TEXT PASSAGE:
- - - -

# United States & Canada Vacations Forums > New York City Travel Forum >  >  Trip Report -Graduation Sojourn to NYC

## mm

The last time I was in NYC was in January 1981.  It is a trip that I remember even now as one of the highlights of my college years.  It was a great privilege to take two of my children and my wife back to NYC after so many years.  My wife, who is from New Jersey, had been to Manhattan many times as a kid.  My middle daughter, age 18, had been to NYC a few years ago on a choir trip.  This was all new to my youngest daughter who is now 14.

Both of my daughters were very excited about the city for some of the same interests we share as a family.  History, art, music, dance and fine cuisine are all things that we love and enjoy together. I am fortunte to have kids and a wife who love all these things and don't view going to The Met as punishment.  We were very fortunate in that the weather was perfect during our stay.

Our very busy six days started with our arrival on Saturday June 23 at LaGuardia and pick up by Commlink car service.  They were on time when arriving and departing and I would recommend them.  After checking in to the Marriott Marquis, which was nice except for the crowds in Times Square, we explored Times Square and headed to our first dinner reservation at Aoki 234. (Thanks Amy.)  We loved the Sushi.  I had a Sashimi platter that was wonderful.  My wife had a Dragon roll. My youngest daughter had a plate of Nigiri style Salmon and Crab.  My youngest had a Teriyaki Chicken dish, not a sushi lover.  

Then it was on to Peter and the Starcatcher. The play was incredible in the economy of the set design and how brilliantly the cast used it.  The story is from a beloved children's book which many of us read prior to the trip.  The whole play was funny and breathtakingly creative.  I can see why it won big in the Tony's.  

Sunday brought some much needed rest and a trip to Hoboken to Carlos Bakery. My middle daughter loves the show (Cake Boss) and since this was partly her trip we accomodated her and waited in line 1.5 hours to get in to the bakery.  The best part of the wait was that a few of us walked over to a little pizza place called Bardo's and had the best pizza and eggplant parmsasean we had tasted in a while.  (Since our spring trip to Chicago.)We all got cannolis from Carlos Bakery which were almost worth the wait.  We did walk to the riverfront to eat our cannolis and look at the Manhattan skyline. It was very beautiful even on a cloudy day.  
That night we had dinner at Da Nicos in Little Italy.  (Thanks Mike R)  Our food was fantastic.  I had a veal chop that was butterflied and grilled and was incredible. Afterwards we walked to SoHo and did some window shopping.  My daughters would later camp out at Kate Spade on a subsequent day.

- - - -

RECORD EXTRACTS:
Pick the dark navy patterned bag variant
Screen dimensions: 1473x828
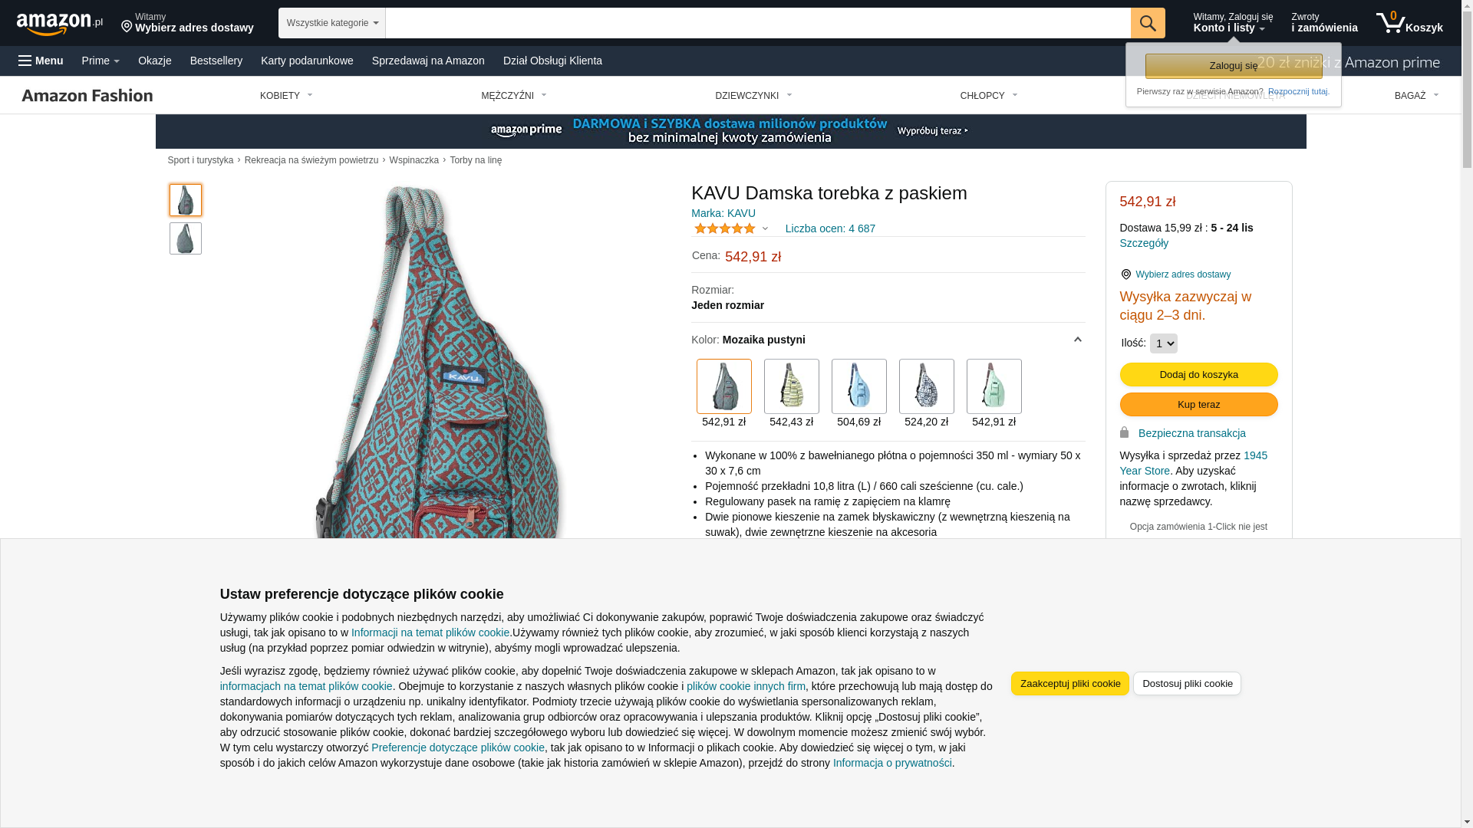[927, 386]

- - - -

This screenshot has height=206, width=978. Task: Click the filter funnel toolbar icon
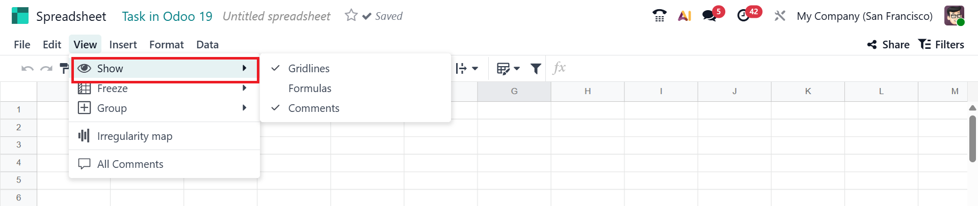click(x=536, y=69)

- - - -

WHAT IS EXPECTED: Copy out the trip report above, starting with "The last time" and going on through "who is now 14.", swapping "wife" for "spouse" each time it appears.

RESPONSE FOR THIS EXERCISE:
The last time I was in NYC was in January 1981.  It is a trip that I remember even now as one of the highlights of my college years.  It was a great privilege to take two of my children and my spouse back to NYC after so many years.  My spouse, who is from New Jersey, had been to Manhattan many times as a kid.  My middle daughter, age 18, had been to NYC a few years ago on a choir trip.  This was all new to my youngest daughter who is now 14.